Their music has drawn variously from disco, electro-pop, UK garage, R&B—and Frank Sinatra. They bear traces of Munich, London, Chicago, Virginia Beach, Tin Pan Alley—and yet they hail from Hamilton, Ontario. They are men of the world, but you can call them Junior Boys.

The men in question, of course, are Jeremy Greenspan and Matt Didemus, and their story is an unlikely one: two childhood friends who had no real intention of becoming professional musicians—and yet, six years after the almost accidental founding of the band, find themselves with three studio albums and a mix CD under their belts, their passports ragged after frequent touring, their press books brimming with clippings.

While Junior Boys have only been active since 2003, the pre-history of the band runs back much further, to the mid '90s. It was then, at 17, that Jeremy moved for a time to England, where he fell in with a group of academics and ex-ravers whose work and daily lives traced the intersection between cultural theory and underground dance music. Growing up in Hamilton, Jeremy had already been introduced to techno and industrial, but England, as odd as it may sound, was the first place he would hear the sounds of synth-pop, post-punk, new wave and the "New Pop" of Paul Morley's NME years—and discover a kind of icy romanticism that clearly resonated. It was here that Jeremy also stumbled onto the sounds of speed garage, a bubbling fusion of house music and R&B that would lay the blueprint, nearly a decade later, for his own skittering rhythms. Perhaps most importantly, Jeremy talked his way into a job at a recording studio, lying about his age and feigning experience, and making it up as he went along once he was in the door.

Back in Hamilton, Jeremy started putting together the pieces he had gathered in the UK. He and Matt continued playing music together, as they had since the age of 13; they hunted for records, produced "unmemorable" drum 'n' bass, and DJ'd when and where they could. Again, they made it up as they went along. Hamilton is a long way from England, and anyway, this was before the web had reached its tentacles into every nook and cranny of the music world. Distance led to creative misinterpretations of styles never meant to be joined—the stirrings of an original sound.

Junior Boys almost didn't happen. Originally, the project was a duo of Jeremy and fellow Hamiltonian Johnny Dark; the two recorded a slim handful of songs, experiments in stuttering beats and downcast, toe-scuffing electro-pop.

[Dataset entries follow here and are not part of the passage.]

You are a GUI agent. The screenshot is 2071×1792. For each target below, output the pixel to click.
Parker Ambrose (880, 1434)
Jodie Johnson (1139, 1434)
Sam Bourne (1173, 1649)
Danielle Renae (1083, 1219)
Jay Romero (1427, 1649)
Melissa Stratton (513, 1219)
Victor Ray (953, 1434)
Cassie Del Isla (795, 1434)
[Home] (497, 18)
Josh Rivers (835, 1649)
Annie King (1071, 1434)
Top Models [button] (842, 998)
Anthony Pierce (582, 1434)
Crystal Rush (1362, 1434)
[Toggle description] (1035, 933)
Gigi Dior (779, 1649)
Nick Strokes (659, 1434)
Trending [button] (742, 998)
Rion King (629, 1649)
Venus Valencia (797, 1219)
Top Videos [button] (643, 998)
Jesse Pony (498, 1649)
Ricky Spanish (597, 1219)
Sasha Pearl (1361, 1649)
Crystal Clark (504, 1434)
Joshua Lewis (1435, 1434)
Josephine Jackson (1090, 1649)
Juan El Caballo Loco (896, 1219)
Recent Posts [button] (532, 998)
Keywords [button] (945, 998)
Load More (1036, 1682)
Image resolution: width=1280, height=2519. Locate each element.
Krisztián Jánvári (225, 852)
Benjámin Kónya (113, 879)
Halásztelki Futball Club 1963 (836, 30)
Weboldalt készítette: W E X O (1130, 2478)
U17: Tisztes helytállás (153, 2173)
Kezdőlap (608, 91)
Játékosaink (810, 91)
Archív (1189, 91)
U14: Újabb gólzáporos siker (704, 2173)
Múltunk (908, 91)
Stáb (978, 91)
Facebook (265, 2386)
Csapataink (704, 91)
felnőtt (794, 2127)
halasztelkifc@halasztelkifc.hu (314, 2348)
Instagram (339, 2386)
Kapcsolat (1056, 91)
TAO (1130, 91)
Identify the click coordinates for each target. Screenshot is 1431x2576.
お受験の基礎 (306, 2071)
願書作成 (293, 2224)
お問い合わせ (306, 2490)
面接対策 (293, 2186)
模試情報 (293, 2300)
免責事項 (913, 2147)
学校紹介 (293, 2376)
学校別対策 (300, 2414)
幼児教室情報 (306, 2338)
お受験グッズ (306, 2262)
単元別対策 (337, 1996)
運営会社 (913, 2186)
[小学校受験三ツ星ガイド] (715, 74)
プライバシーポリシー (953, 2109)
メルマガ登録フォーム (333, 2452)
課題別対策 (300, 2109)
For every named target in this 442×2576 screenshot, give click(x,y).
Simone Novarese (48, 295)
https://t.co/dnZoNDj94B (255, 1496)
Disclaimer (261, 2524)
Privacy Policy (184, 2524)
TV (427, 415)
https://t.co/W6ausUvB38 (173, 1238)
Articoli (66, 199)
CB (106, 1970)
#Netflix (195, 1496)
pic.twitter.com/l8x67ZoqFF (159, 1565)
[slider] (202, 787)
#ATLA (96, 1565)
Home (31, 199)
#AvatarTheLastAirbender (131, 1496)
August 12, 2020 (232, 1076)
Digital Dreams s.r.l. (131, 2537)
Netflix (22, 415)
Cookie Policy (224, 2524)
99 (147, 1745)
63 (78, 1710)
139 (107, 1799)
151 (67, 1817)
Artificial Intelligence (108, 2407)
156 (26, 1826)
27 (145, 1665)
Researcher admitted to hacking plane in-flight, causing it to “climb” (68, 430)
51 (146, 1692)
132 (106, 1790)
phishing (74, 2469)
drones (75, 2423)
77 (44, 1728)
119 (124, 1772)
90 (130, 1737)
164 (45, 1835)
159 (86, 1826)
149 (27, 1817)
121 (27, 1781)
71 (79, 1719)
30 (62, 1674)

When they sent them off to Jeremy's friend Steve Goodman, they weren't looking for a record deal so much as feedback. But Goodman posted the tracks and an interview with the band on Hyperdub, a cryptic website popular with garage and jungle's headier (or nerdier) adherents. (Goodman is also known as Kode9 and Hyperdub is the name of his dubstep-leaning record label, home to Zomby and Burial.) A burst of interest followed—mainly from bloggers and music journalists in Goodman's circle, but also from Nick Kilroy, who attempted to broker a deal for the band with another label and, when that fell through, launched his own Kin imprint just to put out their music.

The only problem was that, by now, Junior Boys didn't properly exist: Johnny had left the group to pursue a different career. Nick put out the 12" anyway, complete with a remix from Fennesz, and encouraged Jeremy to complete a full album.  Faced with a daunting task, the lone Junior Boy did the obvious, and asked Matt to join the band full-time.

Wrapping up Jeremy and Johnny's unfinished tracks, and rounding it off with new material, the new Junior Boys finished the album, and Kin released Last Exit in the UK in June of 2004.  Shortly thereafter, Junior Boys signed to Domino, who released Last Exit in the US that fall. The ensuing whirlwind Jeremy describes as "a crash course in the music business": a slot at SonarSound São Paulo and then a tour opening for Mouse on Mars, who would go on to invite the band to their home town of Düsseldorf. It was there that Junior Boys decided to try writing and recording a song in just two days—the result was "In the Morning," the first single for their next album, So This Is Goodbye.

The recording wasn't always easy. Their heads were still reeling from their new day job, for starters. (Jeremy had turned down a graduate-school offer to pursue the band.) And then several people close to the group passed away, including Nick Kilroy. But the strain gave Junior Boys focus, pushing them to go beyond Last Exit's tentative steps and embrace not only a more sophisticated musical palette but a deeper emotional resonance as well. The Frank Sinatra cover "When No One Cares"—hardly the kind of thing most "dance" acts would attempt—confirmed their new-found confidence. More than a farewell, So This Is Goodbye served as Junior Boys' greeting to a new world, one that met them with open arms.

The next two years were busy ones. Junior Boys toured the hell out of the record—in the process, honing their live act, learning to turn studio productions into a performance. Jeremy contributed vocals to fellow disco devotee Morgan Geist's album Double Night Time (Environ) and co-produced Caribou's "She's the One" (City Slang/Merge); the duo also mixed Body Language Volume Six for Booka Shade's Berlin-based Get Physical label, with a tracklist confirming their facility as curators of dance music's outer edges.

Throughout it all, they were laying the groundwork for a new album—Begone Dull Care—but being Junior Boys, they couldn't make it easy. Jeremy purchased a building in Hamilton, complete with his dream studio, office space rented by the local university and a downstairs bar in which he's a partner. Matt got married and moved to Berlin. Rather than going the route of online collaborations, the two continued to work together, flying back and forth between Berlin and Hamilton to work on the record in month-long chunks. They geeked out on gear, digging into the analog drum machines and modular synthesizers that gave their favorite synth-pop and electronic R&B records such an unearthly sheen. And Jeremy, ever committed to the perfect pop song, took his voice and his songwriting so far that it makes you wonder how he ever could have thought that being a musician wasn't in the cards for him.